RECORDS FOR THE TASK.
★ ★ ★ ★
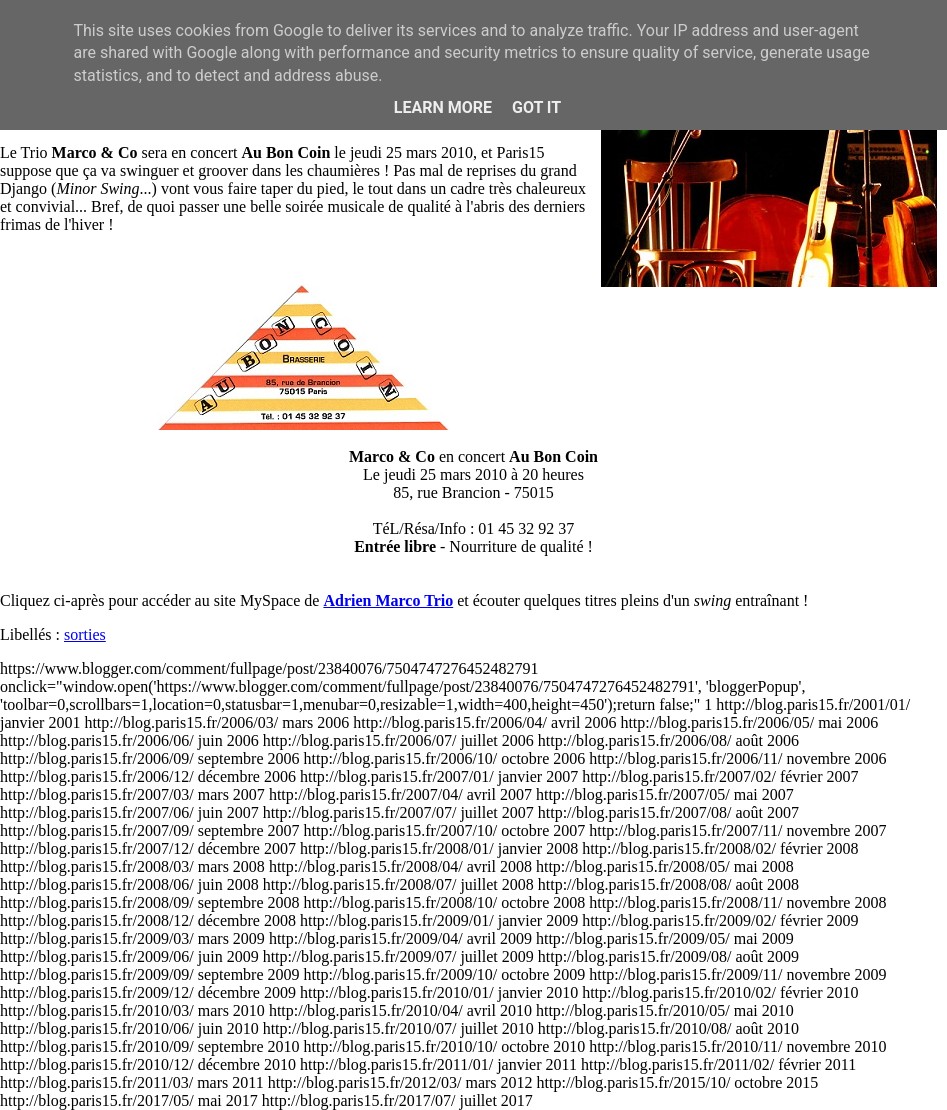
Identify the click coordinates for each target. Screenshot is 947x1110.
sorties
★ ★ ★ ★
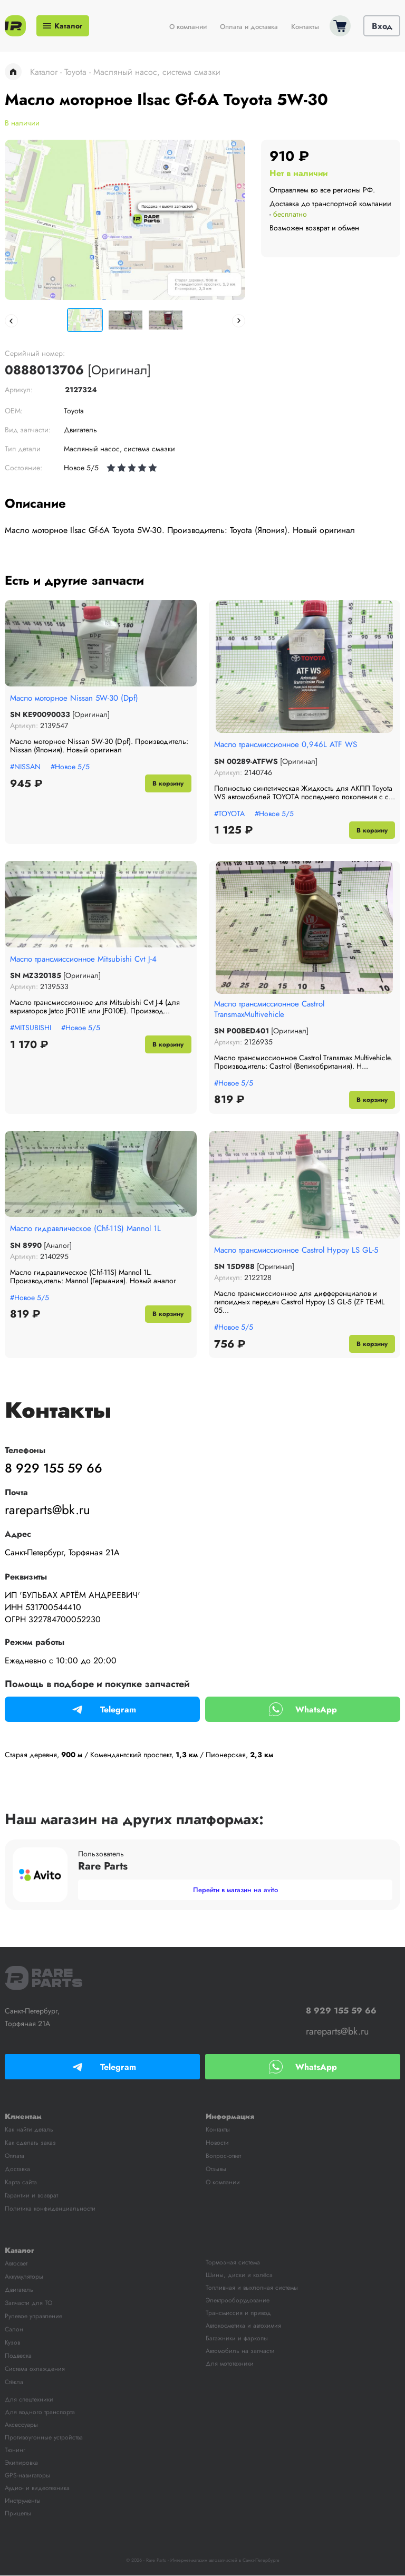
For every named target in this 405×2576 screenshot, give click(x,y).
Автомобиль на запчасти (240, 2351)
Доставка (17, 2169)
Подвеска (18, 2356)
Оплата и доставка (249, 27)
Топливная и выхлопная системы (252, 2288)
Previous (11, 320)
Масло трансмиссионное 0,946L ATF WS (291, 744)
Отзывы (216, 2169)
★ ★ ★ ★
EXERCISE REQUIREMENTS.
Can you rewrite the entries from the line with "Топливная и выхлопная системы (252, 2288)" up to and including the line with "Отзывы (216, 2169)", changing "Previous" to "Back" and leaving everything else unchanged?

RESULT OF THIS EXERCISE.
Топливная и выхлопная системы (252, 2288)
Back (11, 320)
Масло трансмиссионное 0,946L ATF WS (291, 744)
Отзывы (216, 2169)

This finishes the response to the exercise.